• Work to be completed
Every line below that holds the word "computer" must be listed.

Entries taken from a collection

========================================

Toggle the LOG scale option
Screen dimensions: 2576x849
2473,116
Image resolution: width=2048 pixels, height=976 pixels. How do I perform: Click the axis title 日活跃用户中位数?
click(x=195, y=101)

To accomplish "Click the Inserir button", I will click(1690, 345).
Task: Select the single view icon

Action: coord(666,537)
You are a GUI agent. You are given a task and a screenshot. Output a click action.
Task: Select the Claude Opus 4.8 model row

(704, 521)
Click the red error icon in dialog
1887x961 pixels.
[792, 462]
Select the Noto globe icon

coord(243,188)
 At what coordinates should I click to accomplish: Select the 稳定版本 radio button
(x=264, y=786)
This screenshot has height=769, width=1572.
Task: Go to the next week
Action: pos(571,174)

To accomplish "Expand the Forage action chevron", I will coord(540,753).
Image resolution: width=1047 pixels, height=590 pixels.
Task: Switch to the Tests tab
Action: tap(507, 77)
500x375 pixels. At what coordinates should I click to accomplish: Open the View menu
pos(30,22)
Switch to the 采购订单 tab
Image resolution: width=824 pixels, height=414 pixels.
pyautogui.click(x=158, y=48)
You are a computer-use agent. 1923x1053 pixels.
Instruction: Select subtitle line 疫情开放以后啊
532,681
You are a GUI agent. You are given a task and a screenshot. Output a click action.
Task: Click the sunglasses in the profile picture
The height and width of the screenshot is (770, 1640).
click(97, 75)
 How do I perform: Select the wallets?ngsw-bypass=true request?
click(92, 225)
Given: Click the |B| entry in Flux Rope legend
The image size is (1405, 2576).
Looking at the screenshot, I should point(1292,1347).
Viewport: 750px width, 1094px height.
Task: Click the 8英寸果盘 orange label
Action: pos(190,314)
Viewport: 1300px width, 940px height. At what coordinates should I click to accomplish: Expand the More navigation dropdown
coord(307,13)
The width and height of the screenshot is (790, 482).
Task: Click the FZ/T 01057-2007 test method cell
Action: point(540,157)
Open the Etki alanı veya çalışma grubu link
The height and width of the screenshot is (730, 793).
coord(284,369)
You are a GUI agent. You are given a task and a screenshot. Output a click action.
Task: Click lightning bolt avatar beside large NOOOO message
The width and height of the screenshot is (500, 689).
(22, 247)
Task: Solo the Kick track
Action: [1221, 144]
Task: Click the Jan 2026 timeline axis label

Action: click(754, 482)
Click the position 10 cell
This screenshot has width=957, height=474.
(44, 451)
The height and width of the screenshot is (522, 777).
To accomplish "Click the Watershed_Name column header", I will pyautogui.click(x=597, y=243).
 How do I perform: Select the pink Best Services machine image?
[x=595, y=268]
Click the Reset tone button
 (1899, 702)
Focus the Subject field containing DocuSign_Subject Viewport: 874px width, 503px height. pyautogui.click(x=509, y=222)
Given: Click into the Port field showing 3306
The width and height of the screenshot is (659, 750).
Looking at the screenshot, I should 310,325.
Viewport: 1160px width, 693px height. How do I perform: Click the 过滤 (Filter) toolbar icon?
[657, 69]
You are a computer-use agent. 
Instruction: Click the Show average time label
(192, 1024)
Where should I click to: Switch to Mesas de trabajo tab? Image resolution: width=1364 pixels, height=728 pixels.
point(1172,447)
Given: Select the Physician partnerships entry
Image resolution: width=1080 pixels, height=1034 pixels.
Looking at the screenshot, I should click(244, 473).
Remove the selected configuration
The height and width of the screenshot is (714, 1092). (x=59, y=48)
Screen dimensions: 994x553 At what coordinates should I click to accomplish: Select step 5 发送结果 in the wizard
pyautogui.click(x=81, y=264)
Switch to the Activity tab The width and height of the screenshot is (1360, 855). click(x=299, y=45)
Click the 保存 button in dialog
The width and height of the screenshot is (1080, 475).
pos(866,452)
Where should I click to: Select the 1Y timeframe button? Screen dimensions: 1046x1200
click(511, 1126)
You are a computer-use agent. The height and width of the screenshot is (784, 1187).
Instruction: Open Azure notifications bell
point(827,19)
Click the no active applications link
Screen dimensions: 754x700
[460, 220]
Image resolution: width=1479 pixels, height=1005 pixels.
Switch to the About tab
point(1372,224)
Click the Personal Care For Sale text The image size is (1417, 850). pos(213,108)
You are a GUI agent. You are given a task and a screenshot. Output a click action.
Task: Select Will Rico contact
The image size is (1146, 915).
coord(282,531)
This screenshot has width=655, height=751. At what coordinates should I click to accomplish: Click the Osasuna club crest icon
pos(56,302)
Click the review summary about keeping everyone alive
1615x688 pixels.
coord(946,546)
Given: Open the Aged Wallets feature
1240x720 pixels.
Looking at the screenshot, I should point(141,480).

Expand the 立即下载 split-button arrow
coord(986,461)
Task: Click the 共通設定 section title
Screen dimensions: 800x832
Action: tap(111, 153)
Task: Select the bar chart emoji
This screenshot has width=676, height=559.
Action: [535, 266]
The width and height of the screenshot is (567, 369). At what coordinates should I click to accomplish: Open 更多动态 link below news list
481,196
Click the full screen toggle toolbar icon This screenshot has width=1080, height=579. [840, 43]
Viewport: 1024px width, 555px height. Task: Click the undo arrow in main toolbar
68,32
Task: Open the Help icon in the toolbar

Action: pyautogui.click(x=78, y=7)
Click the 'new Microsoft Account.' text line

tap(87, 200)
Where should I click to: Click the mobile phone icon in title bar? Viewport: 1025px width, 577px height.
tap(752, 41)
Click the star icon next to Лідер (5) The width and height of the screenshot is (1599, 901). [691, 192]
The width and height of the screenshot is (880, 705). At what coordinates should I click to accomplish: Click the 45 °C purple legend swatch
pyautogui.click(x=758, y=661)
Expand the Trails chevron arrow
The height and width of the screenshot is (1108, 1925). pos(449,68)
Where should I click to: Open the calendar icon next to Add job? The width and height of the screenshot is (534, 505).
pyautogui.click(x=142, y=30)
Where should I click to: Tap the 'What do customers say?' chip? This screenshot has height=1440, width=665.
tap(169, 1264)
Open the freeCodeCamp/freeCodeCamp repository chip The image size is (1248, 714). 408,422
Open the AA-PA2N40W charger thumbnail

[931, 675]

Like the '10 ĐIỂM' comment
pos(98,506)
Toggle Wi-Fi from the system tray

========================================

• Response area
You are a computer-use agent. 1923x1053 pixels.
You are a computer-use agent. 
You are a computer-use agent. The height and width of the screenshot is (784, 1187).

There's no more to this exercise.